Wednesday, November 3, 2010

A MONTH TO BE ASHAMED OF

Sam Neill draws a bead on an incoming Orc

Last month was one in which I was truly ashamed to be a New Zealander.
After half a century of watching creative Kiwis with commitment, guts, ingenuity and passion build a film culture out of nothing it was chilling to watch it driven into an orgy of mendacity, manipulation, vilification and injustice - and driven there by nothing more edifying than greed.
Over those fifty years I have had the good fortune to have been on the fringes of New Zealand film. By chance I designed the titles and credits for John O'Shea's Runaway. I wrote scripts for Pukemanu, Section Seven and Crawford's Matlock Police. As chair of the Arts Council I persuaded the council to fund Sleeping Dogs and a wild extravaganza by Geoff Murphy called Chicken Man. I doctored scripts for the early Film Commission. Best of all I sat in Hollywood's Kodak Theatre with tears of pride streaming down my chubby cheeks while my wife collected an Oscar for costume design for The Return of the King having also been nominated for Last Samurai. And we were aware that The Piano, Jane Campion and Anna Paquin had been there before
The rabid, unnecessary and ugly row around The Hobbit made me ashamed.
Sir Peter Jackson and Weta Workshops are not the New Zealand film industry. They are a significant part of it and have achieved marvelous things. But even in turnover they represent only about 10% of a nation wide industry worth $2.5 billion.
But it is more than money.
The film industry world wide is rich with talented New Zealanders - Directors, Producers, Cinematographers, Production Designers, Art Directors, Costume Designers and Actors.
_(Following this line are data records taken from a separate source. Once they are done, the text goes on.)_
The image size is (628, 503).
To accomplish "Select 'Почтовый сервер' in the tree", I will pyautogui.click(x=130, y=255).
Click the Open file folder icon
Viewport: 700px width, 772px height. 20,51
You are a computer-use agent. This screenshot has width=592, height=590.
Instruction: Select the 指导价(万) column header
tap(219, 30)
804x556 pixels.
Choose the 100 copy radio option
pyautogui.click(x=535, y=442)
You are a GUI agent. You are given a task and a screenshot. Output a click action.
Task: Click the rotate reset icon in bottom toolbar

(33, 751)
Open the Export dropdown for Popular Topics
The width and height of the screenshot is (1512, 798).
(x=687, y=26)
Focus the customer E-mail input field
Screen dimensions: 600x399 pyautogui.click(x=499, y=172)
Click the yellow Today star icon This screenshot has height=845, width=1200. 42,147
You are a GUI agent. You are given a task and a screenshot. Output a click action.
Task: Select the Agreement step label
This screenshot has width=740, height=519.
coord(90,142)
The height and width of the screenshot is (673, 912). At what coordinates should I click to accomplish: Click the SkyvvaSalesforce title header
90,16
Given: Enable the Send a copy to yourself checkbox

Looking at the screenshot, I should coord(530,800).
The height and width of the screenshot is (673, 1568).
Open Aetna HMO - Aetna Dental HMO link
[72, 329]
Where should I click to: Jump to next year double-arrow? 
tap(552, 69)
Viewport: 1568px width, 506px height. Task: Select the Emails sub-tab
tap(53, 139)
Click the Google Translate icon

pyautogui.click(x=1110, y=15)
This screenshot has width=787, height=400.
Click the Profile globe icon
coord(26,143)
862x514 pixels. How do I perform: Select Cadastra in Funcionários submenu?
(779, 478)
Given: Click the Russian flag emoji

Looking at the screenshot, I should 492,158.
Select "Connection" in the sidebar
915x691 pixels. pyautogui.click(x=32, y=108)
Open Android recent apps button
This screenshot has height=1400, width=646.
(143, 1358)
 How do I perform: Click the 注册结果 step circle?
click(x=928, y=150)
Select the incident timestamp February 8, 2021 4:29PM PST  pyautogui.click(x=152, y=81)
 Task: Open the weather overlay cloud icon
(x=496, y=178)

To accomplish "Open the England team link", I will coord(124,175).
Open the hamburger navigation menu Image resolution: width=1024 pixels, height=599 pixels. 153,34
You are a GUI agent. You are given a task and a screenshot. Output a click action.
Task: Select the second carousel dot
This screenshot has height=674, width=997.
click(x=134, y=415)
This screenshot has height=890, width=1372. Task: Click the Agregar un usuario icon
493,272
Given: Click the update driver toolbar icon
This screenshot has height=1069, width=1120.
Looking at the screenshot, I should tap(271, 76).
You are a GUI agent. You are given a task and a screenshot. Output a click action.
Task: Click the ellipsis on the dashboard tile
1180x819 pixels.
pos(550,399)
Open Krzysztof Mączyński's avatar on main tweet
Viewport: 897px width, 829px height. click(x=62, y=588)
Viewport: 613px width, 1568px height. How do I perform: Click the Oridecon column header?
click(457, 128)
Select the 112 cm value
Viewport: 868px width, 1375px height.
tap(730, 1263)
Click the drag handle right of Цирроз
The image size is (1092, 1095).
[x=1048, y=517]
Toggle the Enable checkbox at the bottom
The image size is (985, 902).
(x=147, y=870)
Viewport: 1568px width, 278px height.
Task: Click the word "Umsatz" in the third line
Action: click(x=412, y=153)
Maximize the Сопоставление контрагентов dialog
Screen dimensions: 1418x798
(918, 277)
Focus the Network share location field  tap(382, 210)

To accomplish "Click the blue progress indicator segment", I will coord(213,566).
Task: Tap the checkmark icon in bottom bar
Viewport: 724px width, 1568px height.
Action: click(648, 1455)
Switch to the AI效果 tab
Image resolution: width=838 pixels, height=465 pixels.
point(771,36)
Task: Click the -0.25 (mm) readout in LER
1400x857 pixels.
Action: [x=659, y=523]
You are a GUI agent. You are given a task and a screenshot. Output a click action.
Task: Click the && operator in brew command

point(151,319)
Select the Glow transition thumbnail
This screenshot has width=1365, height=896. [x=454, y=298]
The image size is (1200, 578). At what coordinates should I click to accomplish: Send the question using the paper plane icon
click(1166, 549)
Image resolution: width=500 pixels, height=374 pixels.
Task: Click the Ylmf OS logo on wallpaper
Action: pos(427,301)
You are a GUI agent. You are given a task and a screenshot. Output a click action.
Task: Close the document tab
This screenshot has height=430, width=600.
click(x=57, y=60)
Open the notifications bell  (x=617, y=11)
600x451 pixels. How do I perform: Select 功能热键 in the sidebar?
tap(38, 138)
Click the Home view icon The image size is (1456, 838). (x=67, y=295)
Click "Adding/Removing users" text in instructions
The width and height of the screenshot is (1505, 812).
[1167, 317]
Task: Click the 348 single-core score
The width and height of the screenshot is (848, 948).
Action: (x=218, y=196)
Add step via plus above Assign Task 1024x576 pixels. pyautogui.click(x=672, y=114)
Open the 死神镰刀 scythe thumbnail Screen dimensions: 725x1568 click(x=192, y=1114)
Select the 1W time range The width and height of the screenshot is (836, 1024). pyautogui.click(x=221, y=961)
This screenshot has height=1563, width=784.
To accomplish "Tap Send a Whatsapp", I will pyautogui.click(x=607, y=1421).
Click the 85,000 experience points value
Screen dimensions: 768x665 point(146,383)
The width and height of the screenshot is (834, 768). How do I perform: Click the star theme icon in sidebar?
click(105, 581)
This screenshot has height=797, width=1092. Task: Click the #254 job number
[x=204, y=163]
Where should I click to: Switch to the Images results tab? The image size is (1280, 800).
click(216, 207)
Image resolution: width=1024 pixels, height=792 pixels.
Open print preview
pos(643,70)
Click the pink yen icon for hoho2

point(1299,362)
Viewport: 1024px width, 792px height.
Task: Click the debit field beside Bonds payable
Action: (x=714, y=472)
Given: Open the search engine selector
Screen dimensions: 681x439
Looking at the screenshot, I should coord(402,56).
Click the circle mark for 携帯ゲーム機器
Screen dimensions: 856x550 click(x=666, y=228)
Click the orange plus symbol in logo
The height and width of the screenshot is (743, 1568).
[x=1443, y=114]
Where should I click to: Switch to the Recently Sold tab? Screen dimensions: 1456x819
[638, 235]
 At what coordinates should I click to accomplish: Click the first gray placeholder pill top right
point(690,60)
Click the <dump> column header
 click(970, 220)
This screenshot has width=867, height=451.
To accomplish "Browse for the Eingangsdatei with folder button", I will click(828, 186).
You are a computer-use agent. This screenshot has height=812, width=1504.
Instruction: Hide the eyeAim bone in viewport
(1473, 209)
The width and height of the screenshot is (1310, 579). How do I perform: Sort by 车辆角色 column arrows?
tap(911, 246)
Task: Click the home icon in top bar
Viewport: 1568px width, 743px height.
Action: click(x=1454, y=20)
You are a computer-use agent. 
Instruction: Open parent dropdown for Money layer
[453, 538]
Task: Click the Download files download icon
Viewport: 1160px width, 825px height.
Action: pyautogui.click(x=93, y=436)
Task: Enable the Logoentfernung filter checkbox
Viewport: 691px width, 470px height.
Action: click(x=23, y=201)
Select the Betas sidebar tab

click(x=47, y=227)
Warner Brothers major 2011 production Green Lantern had no less than eight New Zealanders, from the Director down, in creative roles - and it featured two New Zealand actors.
In last years Academy Awards, five out of the ten nominations for best film had some New Zealand creative input and, yes, two of those involved Weta and Sir Peter Jackson.
At home Taika Waititi's Boy broke the box office records set by The Worlds Fastest Indian and Whale Rider.
These are the achievements I wish the government had acknowledged long before last week when it got sucked into an unseemly and murky scourging of the shires.